Murray plans to merge the best of his previous lighting designs for the show as well. "This is essentially the fourth production that we've put out, and we put it out to bid every time," Murray explains. "In terms of lighting, we've got a Morpheus version, a Vari-Lite version, and a High End Systems version. For this show, we're running with primarily a High End package again. We're using a number of Studio Colors(R) and Studio Spots(R) and we're putting it all together on a WYSIWYG program. Ben Pearcy at Ken Billington's offices is the lighting supervisor for me and he's been great. He's a pillar of strength, especially as I'm not as technically well-versed as some lighting designers."

While Murray may prefer simple design statements, he's hardly oblivious to the advantage of new lighting technology. "ETC's Source Four has been a terrific addition to the lighting industry, and the flexibility of color changers and faders is so much greater than when I started out. It really has made me think differently in terms of color. Control boards are amazing as well. Riverdance is controlled by a Flying Pig Systems Wholehog, and I'm continually amazed by its flexibility. It is astounding to me all the technological advancements that have been made.

"We put a lot of moving lights into the new design, but it's mainly for the speed of loading in and focusing," continues the LD. "I'm not really using them as a moving light rig. But we can get them in quickly and get the washes programmed really fast. It's worked very well for us. I am a big fan of moving lights, but they are hard work. That may be me, because I've never gotten quite on top of them and I'm old fashioned. Sometimes you can have too many choices and it can really confuse you. I like simple looks in everything: film, sports, music, etc. When it's done by a genius, amazing feats make you think you could do it yourself. Riverdance also has great moments of genius in its concept.

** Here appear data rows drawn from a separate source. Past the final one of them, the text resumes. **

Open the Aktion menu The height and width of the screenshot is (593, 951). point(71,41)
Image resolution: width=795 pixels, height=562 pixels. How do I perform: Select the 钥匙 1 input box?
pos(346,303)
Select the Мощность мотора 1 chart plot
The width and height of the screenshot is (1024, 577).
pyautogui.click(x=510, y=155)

So to play any part in something like it makes me feel lucky."

This new Riverdance includes several completely new numbers. "There are new dances and new songs that are currently being written and rehearsed," Murray says. "We're all looking forward to that. Plus, the new costumes are fantastic, and they obviously offer me a whole new opportunity to let rip with the lighting. They're much more colorful than the previous ones. Anyone who has seen Riverdance will recognize parts of the show, but it will look quite different."

Riverdance producer Julian Erskine recalls that when the show made its move from a TV show to a theatrical production, Murray was the first choice to take over the lighting. "I've worked side by side with Rupert on many occasions," Erskine says. "He lit many of the shows that I produced, and even earlier, we supplied packages for corporate events. I was producing the shows and Rupert was lighting them. He is the most respected LD in this country and his work goes right across the spectrum from corporate launches to heavy drama--he's been from Nissan to Ibsen.

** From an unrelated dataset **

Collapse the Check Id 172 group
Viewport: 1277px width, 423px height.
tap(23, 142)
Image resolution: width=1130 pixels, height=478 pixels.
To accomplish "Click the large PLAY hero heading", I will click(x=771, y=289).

"What makes Rupert very easy to work with is that he has also produced a lot of work and he's been the director of the St. Patrick's Day festival here in Dublin for the last few years," Erskine continues (see "Monster ceili," page 36). So he knows there are times when you've got to cut your cloth to suit the measure, and you can't always have all the toys in the shop. He's very practical and he understands the necessity to work within a budget."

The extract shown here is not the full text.